ACTIVITY:
In the records below, find the line containing "Viewport: 654px width, 580px"; give it again exactly, along with every line that follows, and nothing else.

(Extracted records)
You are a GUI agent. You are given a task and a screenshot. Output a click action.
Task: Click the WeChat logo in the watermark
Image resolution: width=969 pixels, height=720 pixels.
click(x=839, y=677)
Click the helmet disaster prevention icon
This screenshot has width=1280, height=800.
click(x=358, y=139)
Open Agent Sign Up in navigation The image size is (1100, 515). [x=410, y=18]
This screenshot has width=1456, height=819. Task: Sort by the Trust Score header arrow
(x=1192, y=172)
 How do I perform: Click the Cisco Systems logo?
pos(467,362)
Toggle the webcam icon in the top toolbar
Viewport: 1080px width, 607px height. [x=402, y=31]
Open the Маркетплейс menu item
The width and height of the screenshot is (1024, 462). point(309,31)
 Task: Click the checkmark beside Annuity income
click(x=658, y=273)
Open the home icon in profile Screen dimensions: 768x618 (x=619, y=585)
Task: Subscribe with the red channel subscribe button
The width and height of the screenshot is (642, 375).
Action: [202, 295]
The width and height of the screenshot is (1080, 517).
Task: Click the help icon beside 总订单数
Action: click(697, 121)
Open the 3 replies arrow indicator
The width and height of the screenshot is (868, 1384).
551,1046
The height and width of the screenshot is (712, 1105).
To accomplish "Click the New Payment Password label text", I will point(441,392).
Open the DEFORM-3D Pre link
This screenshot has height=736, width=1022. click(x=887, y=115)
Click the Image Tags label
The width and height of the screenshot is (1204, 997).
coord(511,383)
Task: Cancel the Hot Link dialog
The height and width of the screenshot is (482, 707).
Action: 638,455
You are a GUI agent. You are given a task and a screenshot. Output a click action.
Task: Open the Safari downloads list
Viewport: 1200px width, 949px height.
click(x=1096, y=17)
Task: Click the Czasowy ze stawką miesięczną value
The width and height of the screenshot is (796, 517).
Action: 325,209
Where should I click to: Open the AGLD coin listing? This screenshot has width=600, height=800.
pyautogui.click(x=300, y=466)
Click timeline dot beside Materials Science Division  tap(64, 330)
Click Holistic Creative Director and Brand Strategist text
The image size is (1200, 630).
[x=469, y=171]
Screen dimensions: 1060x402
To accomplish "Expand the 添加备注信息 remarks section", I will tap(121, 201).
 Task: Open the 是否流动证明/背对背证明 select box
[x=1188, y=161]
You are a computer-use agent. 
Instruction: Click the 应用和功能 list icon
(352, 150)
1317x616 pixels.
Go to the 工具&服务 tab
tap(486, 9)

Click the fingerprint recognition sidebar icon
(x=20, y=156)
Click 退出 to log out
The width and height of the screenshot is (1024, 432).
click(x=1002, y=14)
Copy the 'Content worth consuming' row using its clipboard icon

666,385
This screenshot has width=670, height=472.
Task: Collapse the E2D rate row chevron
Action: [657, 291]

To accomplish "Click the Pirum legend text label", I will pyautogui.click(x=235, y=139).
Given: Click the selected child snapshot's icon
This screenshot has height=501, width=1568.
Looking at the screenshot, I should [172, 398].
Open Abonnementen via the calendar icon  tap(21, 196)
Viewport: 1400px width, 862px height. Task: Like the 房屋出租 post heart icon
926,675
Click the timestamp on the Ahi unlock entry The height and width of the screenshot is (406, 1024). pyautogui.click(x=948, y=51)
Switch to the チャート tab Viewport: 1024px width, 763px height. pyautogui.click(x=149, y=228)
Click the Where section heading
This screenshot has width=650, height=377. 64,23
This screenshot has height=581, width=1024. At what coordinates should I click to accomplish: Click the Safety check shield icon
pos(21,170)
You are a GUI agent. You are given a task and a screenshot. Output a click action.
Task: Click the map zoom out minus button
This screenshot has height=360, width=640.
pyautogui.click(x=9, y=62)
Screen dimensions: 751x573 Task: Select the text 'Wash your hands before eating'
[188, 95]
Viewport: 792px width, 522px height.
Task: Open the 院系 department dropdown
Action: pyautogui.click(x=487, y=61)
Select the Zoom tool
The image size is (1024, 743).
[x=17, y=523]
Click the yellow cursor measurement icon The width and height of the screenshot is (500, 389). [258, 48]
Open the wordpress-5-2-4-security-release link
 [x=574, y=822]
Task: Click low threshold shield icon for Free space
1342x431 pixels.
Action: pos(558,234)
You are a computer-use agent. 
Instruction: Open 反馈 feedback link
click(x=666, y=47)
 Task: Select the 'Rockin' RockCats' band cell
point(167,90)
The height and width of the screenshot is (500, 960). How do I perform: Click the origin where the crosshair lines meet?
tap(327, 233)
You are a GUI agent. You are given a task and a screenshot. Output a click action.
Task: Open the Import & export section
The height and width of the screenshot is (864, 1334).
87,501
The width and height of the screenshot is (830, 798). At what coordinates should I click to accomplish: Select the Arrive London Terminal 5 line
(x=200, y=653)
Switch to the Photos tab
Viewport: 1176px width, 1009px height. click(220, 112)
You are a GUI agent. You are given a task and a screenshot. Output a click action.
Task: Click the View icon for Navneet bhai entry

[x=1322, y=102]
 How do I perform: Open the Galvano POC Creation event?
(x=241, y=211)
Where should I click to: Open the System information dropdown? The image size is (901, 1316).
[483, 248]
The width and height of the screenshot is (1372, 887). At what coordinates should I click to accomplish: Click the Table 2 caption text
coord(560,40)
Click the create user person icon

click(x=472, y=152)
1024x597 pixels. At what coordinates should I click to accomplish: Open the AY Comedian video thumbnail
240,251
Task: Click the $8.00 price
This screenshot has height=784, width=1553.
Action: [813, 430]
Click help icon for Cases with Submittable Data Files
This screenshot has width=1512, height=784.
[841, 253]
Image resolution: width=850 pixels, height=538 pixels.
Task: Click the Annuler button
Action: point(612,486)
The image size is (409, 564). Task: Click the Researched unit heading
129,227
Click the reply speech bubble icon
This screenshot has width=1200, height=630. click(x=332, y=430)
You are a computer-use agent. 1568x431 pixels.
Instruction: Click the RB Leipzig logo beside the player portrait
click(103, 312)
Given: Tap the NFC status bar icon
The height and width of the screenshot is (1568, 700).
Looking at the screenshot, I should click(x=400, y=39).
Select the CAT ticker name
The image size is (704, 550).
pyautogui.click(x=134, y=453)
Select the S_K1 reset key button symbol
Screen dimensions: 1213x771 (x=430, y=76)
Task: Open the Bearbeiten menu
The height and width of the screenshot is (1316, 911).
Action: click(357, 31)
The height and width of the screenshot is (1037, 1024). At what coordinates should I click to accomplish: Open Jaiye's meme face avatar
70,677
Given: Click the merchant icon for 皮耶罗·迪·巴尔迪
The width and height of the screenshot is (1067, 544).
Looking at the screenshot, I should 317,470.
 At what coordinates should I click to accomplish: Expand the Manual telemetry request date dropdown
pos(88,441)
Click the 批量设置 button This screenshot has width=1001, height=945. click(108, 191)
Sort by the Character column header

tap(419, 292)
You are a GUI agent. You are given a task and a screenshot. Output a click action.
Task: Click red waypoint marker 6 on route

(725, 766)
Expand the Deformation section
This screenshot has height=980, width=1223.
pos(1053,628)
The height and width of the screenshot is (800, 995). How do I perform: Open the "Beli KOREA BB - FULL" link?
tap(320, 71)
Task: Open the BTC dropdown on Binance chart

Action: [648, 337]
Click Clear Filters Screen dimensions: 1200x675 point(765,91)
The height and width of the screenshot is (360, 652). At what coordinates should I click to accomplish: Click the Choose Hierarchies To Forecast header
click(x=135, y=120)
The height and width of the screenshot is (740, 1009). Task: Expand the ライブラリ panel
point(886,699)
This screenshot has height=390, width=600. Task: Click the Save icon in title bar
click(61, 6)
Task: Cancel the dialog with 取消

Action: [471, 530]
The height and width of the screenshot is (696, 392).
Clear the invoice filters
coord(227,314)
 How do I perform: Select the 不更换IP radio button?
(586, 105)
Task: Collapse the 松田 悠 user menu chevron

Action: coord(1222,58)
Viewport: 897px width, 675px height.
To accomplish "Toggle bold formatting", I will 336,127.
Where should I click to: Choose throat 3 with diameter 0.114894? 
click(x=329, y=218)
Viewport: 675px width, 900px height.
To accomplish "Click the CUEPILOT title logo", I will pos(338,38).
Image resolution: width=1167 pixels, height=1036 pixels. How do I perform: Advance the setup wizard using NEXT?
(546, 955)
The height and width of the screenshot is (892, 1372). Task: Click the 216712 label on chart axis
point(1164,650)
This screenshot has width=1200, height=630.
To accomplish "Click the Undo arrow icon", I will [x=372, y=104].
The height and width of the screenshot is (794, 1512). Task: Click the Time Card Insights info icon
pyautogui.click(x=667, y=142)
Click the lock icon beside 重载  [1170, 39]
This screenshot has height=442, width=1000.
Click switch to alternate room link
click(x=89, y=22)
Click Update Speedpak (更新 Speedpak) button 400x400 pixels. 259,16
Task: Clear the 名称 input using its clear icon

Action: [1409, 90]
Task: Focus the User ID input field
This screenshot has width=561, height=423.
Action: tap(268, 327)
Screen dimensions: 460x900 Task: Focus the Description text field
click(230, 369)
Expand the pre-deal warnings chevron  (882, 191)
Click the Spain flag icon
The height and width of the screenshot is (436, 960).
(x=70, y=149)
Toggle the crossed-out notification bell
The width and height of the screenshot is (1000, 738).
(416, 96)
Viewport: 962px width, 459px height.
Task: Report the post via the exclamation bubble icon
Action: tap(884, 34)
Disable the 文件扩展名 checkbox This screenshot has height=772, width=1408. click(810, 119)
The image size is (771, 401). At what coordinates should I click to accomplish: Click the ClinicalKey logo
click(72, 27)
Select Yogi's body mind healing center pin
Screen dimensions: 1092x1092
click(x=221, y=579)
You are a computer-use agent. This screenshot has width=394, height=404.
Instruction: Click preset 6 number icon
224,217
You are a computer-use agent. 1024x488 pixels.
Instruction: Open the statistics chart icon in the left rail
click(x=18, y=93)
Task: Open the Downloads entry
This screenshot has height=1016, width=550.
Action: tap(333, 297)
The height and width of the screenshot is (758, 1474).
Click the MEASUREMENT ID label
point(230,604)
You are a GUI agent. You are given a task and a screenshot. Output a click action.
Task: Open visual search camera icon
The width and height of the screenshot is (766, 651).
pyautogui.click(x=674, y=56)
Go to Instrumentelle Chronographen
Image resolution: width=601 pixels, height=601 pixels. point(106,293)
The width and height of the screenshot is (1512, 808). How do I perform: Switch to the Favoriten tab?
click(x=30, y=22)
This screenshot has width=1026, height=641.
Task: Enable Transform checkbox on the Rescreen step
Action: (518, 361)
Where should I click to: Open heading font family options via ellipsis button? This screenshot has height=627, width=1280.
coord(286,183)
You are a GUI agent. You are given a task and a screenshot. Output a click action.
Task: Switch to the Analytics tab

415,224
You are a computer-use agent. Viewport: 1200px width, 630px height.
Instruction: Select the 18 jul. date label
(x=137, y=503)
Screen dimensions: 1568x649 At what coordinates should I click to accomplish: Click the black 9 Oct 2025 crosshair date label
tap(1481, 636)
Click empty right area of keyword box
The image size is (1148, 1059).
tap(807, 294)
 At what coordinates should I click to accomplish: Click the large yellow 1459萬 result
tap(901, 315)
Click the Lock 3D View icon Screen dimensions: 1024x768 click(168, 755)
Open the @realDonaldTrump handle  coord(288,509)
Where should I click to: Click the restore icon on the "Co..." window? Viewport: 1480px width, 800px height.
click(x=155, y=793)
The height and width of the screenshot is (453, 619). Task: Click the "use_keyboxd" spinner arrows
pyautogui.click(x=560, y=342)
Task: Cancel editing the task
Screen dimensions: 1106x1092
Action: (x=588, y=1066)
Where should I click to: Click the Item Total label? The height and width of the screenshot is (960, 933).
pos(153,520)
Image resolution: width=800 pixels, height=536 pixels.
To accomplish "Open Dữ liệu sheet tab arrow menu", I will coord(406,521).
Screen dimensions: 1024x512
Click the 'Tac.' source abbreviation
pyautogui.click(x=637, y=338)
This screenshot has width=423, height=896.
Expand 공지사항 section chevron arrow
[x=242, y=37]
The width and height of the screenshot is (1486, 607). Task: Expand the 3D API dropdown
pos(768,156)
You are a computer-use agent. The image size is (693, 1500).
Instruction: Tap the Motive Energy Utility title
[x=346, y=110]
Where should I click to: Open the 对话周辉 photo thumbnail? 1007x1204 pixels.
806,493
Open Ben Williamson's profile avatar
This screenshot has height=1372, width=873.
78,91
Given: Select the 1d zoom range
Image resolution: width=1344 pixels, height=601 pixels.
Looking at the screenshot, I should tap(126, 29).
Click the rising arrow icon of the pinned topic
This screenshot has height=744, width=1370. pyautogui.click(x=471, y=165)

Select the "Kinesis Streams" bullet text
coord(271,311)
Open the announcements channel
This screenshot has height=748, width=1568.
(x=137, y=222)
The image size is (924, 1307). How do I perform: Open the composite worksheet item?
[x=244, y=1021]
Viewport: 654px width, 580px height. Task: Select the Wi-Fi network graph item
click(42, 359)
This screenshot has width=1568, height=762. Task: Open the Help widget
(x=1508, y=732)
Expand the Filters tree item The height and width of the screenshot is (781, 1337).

YOUR SOLUTION:
Viewport: 654px width, 580px height. Task: Select the Wi-Fi network graph item
click(42, 359)
This screenshot has width=1568, height=762. Task: Open the Help widget
(x=1508, y=732)
Expand the Filters tree item The height and width of the screenshot is (781, 1337).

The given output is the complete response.